» **PROBLEM REQUIREMENTS**: Read through the listing and copy every line that contains the word "dropdown".

» **DATA SUPPLIED**:
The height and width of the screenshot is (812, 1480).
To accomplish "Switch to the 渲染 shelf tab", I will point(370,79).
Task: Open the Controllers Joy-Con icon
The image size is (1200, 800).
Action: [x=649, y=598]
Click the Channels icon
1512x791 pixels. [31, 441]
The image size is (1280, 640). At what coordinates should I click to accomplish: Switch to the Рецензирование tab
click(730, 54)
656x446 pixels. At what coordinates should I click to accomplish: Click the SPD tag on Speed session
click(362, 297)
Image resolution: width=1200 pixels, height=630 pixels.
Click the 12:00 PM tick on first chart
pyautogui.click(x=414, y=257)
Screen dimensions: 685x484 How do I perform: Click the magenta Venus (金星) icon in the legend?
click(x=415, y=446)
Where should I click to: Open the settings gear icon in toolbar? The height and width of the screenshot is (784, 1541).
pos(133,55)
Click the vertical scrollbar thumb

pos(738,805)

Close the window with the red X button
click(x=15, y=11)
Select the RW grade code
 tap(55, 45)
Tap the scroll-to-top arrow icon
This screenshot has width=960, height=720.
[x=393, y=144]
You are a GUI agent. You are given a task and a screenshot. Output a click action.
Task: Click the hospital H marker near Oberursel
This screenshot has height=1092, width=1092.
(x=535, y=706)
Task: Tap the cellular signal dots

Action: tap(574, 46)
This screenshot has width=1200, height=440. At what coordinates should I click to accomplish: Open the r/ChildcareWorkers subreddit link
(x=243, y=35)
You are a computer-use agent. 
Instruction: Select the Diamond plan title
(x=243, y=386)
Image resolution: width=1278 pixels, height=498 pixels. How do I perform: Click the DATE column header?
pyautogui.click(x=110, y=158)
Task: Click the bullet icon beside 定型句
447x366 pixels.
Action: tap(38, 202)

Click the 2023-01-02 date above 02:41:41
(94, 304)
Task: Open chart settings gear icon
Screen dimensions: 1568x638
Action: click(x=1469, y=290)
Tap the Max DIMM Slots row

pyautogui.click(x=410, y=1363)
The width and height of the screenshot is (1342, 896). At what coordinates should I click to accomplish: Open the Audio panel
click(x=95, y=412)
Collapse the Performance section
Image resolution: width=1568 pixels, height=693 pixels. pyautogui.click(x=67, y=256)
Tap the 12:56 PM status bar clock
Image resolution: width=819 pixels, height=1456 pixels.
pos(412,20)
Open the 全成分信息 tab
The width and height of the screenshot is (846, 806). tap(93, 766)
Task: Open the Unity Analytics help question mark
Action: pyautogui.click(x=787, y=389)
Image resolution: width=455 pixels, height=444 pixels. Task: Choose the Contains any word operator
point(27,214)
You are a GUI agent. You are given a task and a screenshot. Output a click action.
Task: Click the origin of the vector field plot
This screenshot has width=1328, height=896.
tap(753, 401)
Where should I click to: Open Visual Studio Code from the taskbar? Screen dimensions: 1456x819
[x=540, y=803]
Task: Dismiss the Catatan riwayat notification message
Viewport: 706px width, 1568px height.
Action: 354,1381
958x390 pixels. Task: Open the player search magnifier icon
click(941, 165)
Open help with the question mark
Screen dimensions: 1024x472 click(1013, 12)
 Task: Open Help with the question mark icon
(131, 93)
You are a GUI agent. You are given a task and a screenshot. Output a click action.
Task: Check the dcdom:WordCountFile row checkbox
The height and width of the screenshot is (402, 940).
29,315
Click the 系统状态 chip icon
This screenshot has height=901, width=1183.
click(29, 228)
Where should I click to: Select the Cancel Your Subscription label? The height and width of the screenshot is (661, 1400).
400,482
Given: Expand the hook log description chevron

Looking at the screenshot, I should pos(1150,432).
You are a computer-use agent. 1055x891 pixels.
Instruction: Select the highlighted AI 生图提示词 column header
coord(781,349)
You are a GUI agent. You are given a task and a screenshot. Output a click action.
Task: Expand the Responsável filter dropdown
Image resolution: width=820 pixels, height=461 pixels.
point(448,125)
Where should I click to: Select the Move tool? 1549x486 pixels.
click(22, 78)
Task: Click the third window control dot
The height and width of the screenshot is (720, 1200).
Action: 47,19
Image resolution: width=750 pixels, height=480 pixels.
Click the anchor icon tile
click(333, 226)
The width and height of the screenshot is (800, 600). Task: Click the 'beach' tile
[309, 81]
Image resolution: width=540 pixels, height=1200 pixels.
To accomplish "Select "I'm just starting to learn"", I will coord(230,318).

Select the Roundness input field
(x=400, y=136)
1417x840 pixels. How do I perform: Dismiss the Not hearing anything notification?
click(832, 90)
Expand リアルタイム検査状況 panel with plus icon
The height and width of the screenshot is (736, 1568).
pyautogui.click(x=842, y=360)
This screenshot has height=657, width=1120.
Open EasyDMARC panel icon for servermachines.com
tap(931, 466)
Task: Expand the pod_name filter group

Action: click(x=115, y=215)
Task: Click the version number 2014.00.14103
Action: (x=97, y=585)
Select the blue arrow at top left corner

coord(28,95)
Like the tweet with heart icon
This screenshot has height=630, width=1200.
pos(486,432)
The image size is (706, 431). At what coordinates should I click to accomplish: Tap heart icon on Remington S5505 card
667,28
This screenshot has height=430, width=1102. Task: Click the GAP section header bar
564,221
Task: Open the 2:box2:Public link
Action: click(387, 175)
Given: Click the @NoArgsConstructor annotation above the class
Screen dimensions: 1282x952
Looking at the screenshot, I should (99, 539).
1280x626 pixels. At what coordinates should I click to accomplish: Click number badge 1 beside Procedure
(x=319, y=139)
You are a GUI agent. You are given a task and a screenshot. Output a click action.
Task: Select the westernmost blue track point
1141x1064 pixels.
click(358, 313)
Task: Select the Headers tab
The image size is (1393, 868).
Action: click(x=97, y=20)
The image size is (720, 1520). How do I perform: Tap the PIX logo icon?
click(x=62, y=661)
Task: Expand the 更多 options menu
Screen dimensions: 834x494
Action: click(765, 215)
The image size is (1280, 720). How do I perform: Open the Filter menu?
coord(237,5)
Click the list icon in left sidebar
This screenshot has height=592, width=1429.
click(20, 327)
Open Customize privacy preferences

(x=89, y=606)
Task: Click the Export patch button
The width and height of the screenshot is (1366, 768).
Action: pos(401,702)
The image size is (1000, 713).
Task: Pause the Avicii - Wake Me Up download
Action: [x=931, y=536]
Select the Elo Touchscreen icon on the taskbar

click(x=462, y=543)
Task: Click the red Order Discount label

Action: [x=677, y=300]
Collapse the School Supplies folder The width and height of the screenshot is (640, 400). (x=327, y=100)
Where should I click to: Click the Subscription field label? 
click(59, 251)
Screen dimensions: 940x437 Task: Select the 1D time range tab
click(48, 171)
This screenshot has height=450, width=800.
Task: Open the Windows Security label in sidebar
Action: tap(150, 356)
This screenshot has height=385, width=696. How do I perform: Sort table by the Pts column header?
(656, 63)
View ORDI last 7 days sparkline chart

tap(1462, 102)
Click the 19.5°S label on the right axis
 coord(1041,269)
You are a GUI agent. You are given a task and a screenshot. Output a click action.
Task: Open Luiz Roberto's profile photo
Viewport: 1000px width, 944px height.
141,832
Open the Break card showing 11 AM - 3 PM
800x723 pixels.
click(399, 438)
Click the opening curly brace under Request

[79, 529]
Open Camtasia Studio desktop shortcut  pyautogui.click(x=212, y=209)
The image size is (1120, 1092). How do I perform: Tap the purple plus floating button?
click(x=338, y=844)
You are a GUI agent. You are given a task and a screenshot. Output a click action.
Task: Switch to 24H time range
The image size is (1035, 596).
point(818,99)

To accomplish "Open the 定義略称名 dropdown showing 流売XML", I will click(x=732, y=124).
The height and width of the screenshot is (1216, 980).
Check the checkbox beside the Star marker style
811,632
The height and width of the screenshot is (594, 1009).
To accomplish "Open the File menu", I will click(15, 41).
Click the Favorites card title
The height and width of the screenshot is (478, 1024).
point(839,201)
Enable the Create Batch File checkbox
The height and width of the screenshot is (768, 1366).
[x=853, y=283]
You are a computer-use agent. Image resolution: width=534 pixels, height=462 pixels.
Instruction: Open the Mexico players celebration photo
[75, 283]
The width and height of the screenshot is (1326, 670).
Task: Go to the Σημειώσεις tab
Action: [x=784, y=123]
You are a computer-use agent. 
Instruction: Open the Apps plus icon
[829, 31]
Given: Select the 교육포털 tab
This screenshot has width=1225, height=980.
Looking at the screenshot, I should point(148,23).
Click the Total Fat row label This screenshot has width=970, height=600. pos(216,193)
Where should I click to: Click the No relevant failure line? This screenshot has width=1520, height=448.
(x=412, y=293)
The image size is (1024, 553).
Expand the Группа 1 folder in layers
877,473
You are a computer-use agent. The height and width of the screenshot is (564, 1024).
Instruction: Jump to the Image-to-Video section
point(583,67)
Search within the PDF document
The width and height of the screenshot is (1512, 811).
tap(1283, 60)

» **RESULT OF THIS TASK**:
Task: Expand the Responsável filter dropdown
To accomplish "Open the 定義略称名 dropdown showing 流売XML", I will click(x=732, y=124).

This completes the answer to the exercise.